Jean Schonta, 43, is one of 80 adults residents who could lose their subsidized campus apartments. Little City depends on more than $1.5 million in state grants to fund programs like the Supported Living Arrangement.
Palatine resident Beatrice Schonta said her daughter, who has Asperger syndrome, thrives living on her own at Little City. She works in the design studio and teaches a weaving class.
"Having to leave would absolutely destroy Jeanie," Beatrice said. "She's happy where she is because she's independent and gets to use her talents."
At 80 years old, Beatrice said it would be difficult for she and her husband to take care of Jean.

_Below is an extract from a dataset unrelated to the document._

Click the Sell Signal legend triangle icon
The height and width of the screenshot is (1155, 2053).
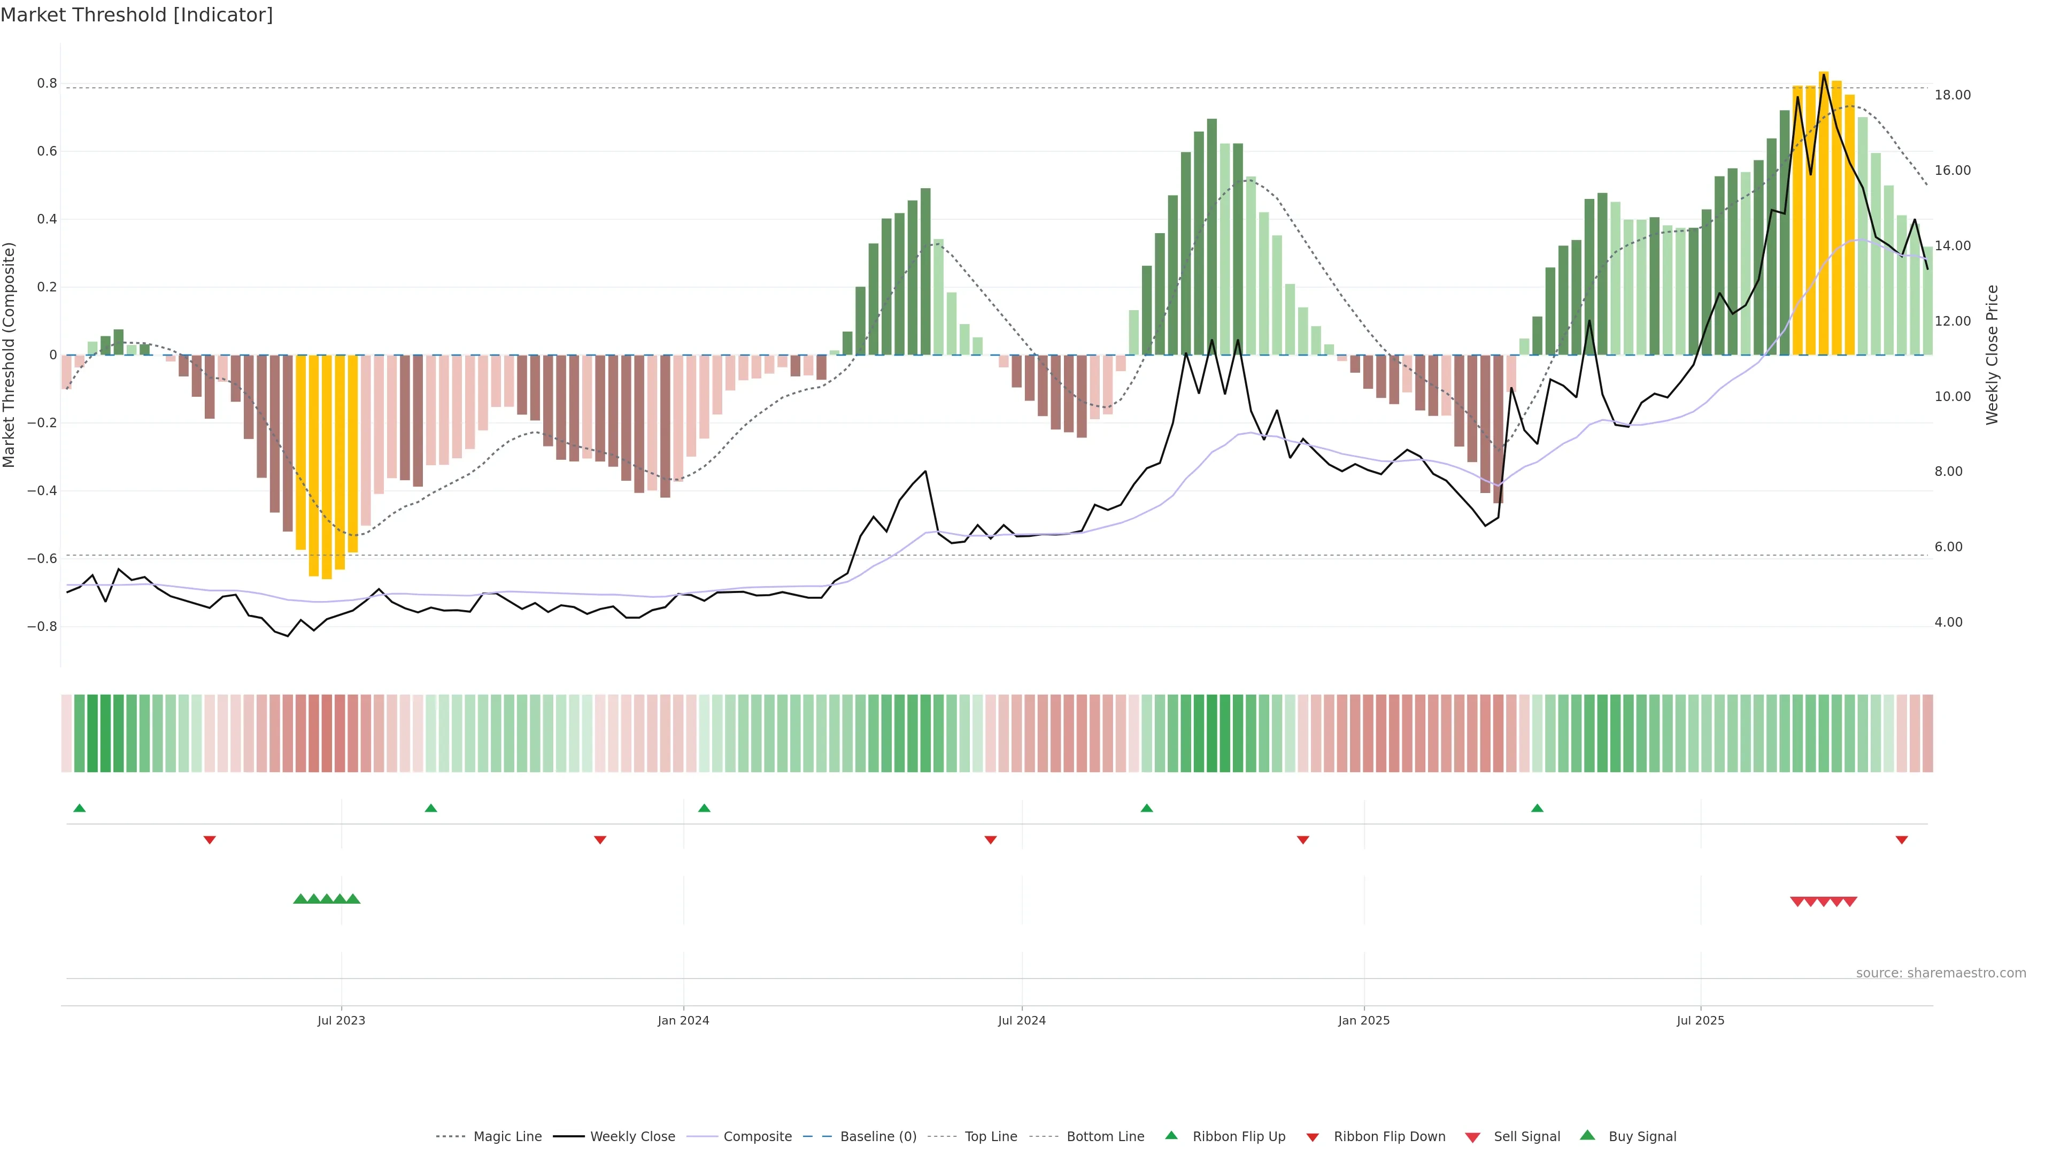1473,1137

Per Jeffer's request, she's writing every local lawmaker she can fathom.
Jeffers won't speculate or draft contingency plans because he's hoping the state Legislature will address the budget crisis in a way that reduces the impact on social service programs like his.
"We won't know the magnitude of this until the storm passes," he said.
But he said he's angry that people with disabilities are being put up as collateral to push legislators to impose a tax increase.
"It's not a matter of choosing between them or a tax increase. It's not that black and white," Jeffers said. "It's about the state of Illinois deciding what its priorities are."
Echoing Jeffers' sentiment is State Sen. Matt Murphy, who said Gov. Pat Quinn is creating "polar extremes between the biggest tax hike in state history or gutting programs for the most vulnerable people. It's a false choice."
Murphy, a Palatine Republican, said the budget can be balanced without raising taxes and without cutting funding to organizations like Little City. For starters, he said there can't be any new programs or expansion of existing programs. Medicaid also needs an overhaul, he added.